## Collected data
----

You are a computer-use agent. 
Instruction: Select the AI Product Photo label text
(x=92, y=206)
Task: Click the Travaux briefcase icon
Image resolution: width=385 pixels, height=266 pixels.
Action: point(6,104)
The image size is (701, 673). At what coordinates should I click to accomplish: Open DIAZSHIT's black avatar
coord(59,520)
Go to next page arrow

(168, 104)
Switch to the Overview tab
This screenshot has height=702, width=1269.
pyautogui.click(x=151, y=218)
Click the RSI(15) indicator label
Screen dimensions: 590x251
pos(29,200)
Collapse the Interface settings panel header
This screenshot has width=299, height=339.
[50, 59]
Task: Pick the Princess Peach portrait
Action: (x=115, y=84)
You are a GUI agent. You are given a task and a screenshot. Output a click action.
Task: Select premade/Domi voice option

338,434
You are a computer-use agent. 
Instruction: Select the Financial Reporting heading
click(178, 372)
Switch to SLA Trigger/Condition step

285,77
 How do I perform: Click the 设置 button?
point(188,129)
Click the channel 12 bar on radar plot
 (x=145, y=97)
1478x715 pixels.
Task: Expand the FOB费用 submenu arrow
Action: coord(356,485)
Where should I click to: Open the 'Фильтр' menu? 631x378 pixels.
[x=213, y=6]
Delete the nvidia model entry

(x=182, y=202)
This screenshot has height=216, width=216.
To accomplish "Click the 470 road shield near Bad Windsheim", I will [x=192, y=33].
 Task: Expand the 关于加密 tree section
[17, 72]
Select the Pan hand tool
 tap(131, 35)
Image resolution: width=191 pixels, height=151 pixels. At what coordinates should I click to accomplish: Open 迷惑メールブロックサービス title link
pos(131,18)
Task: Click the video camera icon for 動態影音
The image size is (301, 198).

----

## TASK DESCRIPTION
Would you repeat the lines from the one containing "Image resolution: width=385" through the end of the data, exactly, with nothing before or after them?

## EXERCISE OUTPUT
Image resolution: width=385 pixels, height=266 pixels.
Action: point(6,104)
The image size is (701, 673). At what coordinates should I click to accomplish: Open DIAZSHIT's black avatar
coord(59,520)
Go to next page arrow

(168, 104)
Switch to the Overview tab
This screenshot has height=702, width=1269.
pyautogui.click(x=151, y=218)
Click the RSI(15) indicator label
Screen dimensions: 590x251
pos(29,200)
Collapse the Interface settings panel header
This screenshot has width=299, height=339.
[50, 59]
Task: Pick the Princess Peach portrait
Action: (x=115, y=84)
You are a GUI agent. You are given a task and a screenshot. Output a click action.
Task: Select premade/Domi voice option

338,434
You are a computer-use agent. 
Instruction: Select the Financial Reporting heading
click(178, 372)
Switch to SLA Trigger/Condition step

285,77
 How do I perform: Click the 设置 button?
point(188,129)
Click the channel 12 bar on radar plot
 (x=145, y=97)
1478x715 pixels.
Task: Expand the FOB费用 submenu arrow
Action: coord(356,485)
Where should I click to: Open the 'Фильтр' menu? 631x378 pixels.
[x=213, y=6]
Delete the nvidia model entry

(x=182, y=202)
This screenshot has height=216, width=216.
To accomplish "Click the 470 road shield near Bad Windsheim", I will [x=192, y=33].
 Task: Expand the 关于加密 tree section
[17, 72]
Select the Pan hand tool
 tap(131, 35)
Image resolution: width=191 pixels, height=151 pixels. At what coordinates should I click to accomplish: Open 迷惑メールブロックサービス title link
pos(131,18)
Task: Click the video camera icon for 動態影音
The image size is (301, 198).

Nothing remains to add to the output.